━━━ TRECHO DO DOCUMENTO
Tem discos que são confessionários. Outros, epitáfios. V é os dois

Imagem: Reprodução
Imagem: Reprodução

O quinto álbum da Legião Urbana não se escuta impunemente. Ele atravessa. Rasga. Lateja. Parece ter sido composto dentro de um quarto escuro, com a alma inflamada de silêncio e o corpo suando febre. Lançado em 1991, quando o Brasil agonizava no congelamento do Plano Collor e o rock nacional se engalfinhava pra não perder o fôlego, V chegou como um exorcismo — uma tentativa desesperada de manter a lucidez em meio ao caos interno e externo. Uma busca pela salvação que talvez nem existisse mais.



Renato Russo já sabia. Já sentia. O diagnóstico de HIV ecoava como um sussurro ácido em seus ossos. Não havia mais tempo pra ensaios, pra meias palavras. Cada verso virou grito. Cada arranjo, reza. V é o grito sufocado de quem sabe que a areia da ampulheta está caindo e resolve fazer arte com ela. Um disco que não quer agradar, mas confessar. Um álbum que não pede desculpas — apenas se despe.


Você escuta Love Song e já percebe: esse não é o mesmo Renato. A voz vem soturna, gasta, quase litúrgica. Como se a música tivesse sido escrita com sangue seco. Depois vem Metal Contra as Nuvens — talvez o épico mais brutal do rock brasileiro — uma jornada de onze minutos que alterna sopro e tempestade, ternura e faca, fé e cansaço. A música é uma peregrinação espiritual pelo desespero humano, um rock progressivo temperado com angústia barroca e dor moderna. “Não sou escravo de ninguém”, ele canta, mas há correntes em cada sílaba.


A Ordem dos Templários, A Montanha Mágica. Tudo em V soa como uma despedida cifrada. Os sintetizadores criam um clima de missa negra, onde guitarras soam como clamor por misericórdia. Renato recita, sussurra, desaba. Parece o Ian Curtis rezando em latim. Parece Camus escrevendo uma canção. Parece um homem perdido pedindo colo ao universo.


Mas é em O Teatro dos Vampiros que o disco rasga a carne do país. É a revolta contra um Brasil sem alma, onde a esperança foi leiloada e a juventude virou espectadora de um espetáculo grotesco. “Vamos sair, mas não temos mais dinheiro”. E a frase reverbera até hoje, 34 anos depois, como uma cicatriz que o tempo não apaga. Não é só uma crítica: é uma denúncia existencial. É sobre não ter pra onde correr quando o mundo ao redor virou ruína.



E então Vento no Litoral… ah, Vento no Litoral. A mais bela carta de despedida da Legião Urbana. Uma elegia em forma de canção. Uma música que flutua entre o céu e a praia, entre o ontem e o nunca mais. Você escuta e sente falta de coisas que nem viveu. A canção não termina — ela evapora.



V não foi feito para o rádio. Não foi feito para agradar gravadoras. Foi feito pra quem saber sentir. Pra quem já teve medo de morrer. Pra quem olha pro espelho e não se reconhece mais. Pra quem sabe que o amor salva, mas às vezes chega tarde demais. O disco é como uma carta engavetada, escrita por um homem em ruínas, que ainda insiste em dizer: “estou aqui”. E mesmo com 700 mil cópias vendidas, mesmo com o Brasil pegando fogo e a música virando produto, o que importa em V não é o sucesso — é a verdade.



É a dor transformada em beleza. É o fim encarado com dignidade. É a alma gritando num mundo que só faz silêncio.
━━━━━━
━━━ ITENS DE DADOS
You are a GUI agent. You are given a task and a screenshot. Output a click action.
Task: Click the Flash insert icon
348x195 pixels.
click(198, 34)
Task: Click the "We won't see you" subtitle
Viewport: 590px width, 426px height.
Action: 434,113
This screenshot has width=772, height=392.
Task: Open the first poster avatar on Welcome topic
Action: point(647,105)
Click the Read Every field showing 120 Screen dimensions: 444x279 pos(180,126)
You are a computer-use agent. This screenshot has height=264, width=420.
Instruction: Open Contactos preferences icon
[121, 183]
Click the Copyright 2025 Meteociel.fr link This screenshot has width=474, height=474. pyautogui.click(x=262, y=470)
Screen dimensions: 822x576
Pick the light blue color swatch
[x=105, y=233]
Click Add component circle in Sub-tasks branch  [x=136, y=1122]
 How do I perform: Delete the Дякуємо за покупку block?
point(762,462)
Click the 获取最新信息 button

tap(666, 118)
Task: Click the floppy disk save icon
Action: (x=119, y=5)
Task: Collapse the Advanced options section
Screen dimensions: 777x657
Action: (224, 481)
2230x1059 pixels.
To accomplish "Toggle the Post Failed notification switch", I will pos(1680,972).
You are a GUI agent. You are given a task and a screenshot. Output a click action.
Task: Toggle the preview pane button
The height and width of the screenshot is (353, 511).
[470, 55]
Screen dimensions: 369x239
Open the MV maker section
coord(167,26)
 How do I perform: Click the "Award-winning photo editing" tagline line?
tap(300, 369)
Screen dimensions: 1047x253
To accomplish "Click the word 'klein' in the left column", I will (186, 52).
━━━━━━
EXERCÍCIOS A RESOLVER
1: Como fica o trecho do texto sobre o álbum V que vai de "O quinto álbum" até "apenas se despe.", inclusive, se você trocar "álbum" por "LP"?
2: Cada afirmação abaixo está de acordo com o texto sobre o álbum V? Responda sim ou não e cite as palavras do texto que decidem a resposta.
(a) V foi lançado em 1991.
(b) V foi feito para tocar no rádio.
(c) O disco vendeu 700 mil cópias.

RESPOSTAS DOS EXERCÍCIOS
1:
O quinto LP da Legião Urbana não se escuta impunemente. Ele atravessa. Rasga. Lateja. Parece ter sido composto dentro de um quarto escuro, com a alma inflamada de silêncio e o corpo suando febre. Lançado em 1991, quando o Brasil agonizava no congelamento do Plano Collor e o rock nacional se engalfinhava pra não perder o fôlego, V chegou como um exorcismo — uma tentativa desesperada de manter a lucidez em meio ao caos interno e externo. Uma busca pela salvação que talvez nem existisse mais.



Renato Russo já sabia. Já sentia. O diagnóstico de HIV ecoava como um sussurro ácido em seus ossos. Não havia mais tempo pra ensaios, pra meias palavras. Cada verso virou grito. Cada arranjo, reza. V é o grito sufocado de quem sabe que a areia da ampulheta está caindo e resolve fazer arte com ela. Um disco que não quer agradar, mas confessar. Um LP que não pede desculpas — apenas se despe.

2:
(a) Sim: "Lançado em 1991".
(b) Não: "V não foi feito para o rádio."
(c) Sim: "mesmo com 700 mil cópias vendidas".